On 21 June, Surikov was skulking around in the forest outside Naro-Fominsk when he came across 21-year-old Marina Karpenko, a university student who was en route to the local university. He stabbed her several times and then covered her body with branches. Her husband Aleksey, who had repeatedly offered to drive her to the university out of concern, later informed the authorities about his missing wife. A search party was organized, and Karpenko's body was found the following morning.

In early September, Surikov stalked 20-year-old Olga Parokhina, a nurse who worked at the Orbita nursing home. On 10 September, while Parokhina was working during her vacation for extra income, Surikov snuck into the building and burst into the treatment room, where he stabbed her to death. He then dragged the body by the hair to an adjacent bathroom and placed it in the bathtub, where it was discovered by staff on the following day.

==Arrest, trial, and internment==
In April 2009, Surikov, donning a mask and armed with a knife, attempted to rob a grocery store in the village of Petrovskoye, but only managed to steal 250 rubles. This act was noticed by a group of young villagers who immediately rushed after him, eventually capturing the robber while he was attempting to start up his car. Whilst they were dragging him to the police station, Surikov started shouting that "[he] didn't rob anyone and [he] didn't kill anyone." Coincidentally, he was arrested on the same day that an episode of "Battle of the Psychics" (Битве экстрасенсов), a TV show about purported psychics, was being filmed on the location where Parokhina had been murdered - coincidentally, some of the contestants' predictions about the case would align almost perfectly with what Surikov would confess to.

Soon afterwards, police searched his apartment, finding personal items that belonged to the murder victims, including Karpenko's watch, which had Surikov's fingerprints on it. When questioned, he admitted his guilt in the crimes, but claimed that Lucifer had ordered him to kill the women.

Surikov was charged with murder of three people and robbery, and brought to trial in 2010. He expressed no interest in any of the proceedings, appearing to be either bored or emotionless most of the time. An ex-girlfriend testified that he had attempted to convince her to form a false alibi for him, while a friend claimed that whenever Surikov decided to speak, it was always about the Devil or how much he hated the church.

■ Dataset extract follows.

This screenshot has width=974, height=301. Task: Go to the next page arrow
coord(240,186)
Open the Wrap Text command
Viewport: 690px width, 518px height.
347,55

As part of the proceedings, Surikov was ordered to undergo a psychiatric evaluation at the Serbsky Center in Moscow. The four psychiatrists who examined him concluded that he had schizophrenia and was extremely aggressive, but that he should not be considered criminally liable for his actions. Due to this, Surikov was deemed to be incompetent to stand trial and imprisoned at a psychiatric facility. This decision was initially opposed by some of the victims' family members who believed that he had simply deceived the courts, but they eventually decided not to appeal the verdict.

==In media and culture==

Surikov's case was covered on an episode of Investigation Committee (Следственный комитет), titled "The Station Strangler" (Станционный душитель) and released in 2012. In the episode, it is stated that Surikov hanged himself sometime after being interned, but this has not been substantiated with certainty.

An episode of "The investigation was conducted... with Leonid Kanevsky" (Следствие вели... с Леонидом Каневским) named "Italian Blade" (Итальянский клинок) was loosely based on the Surikov case.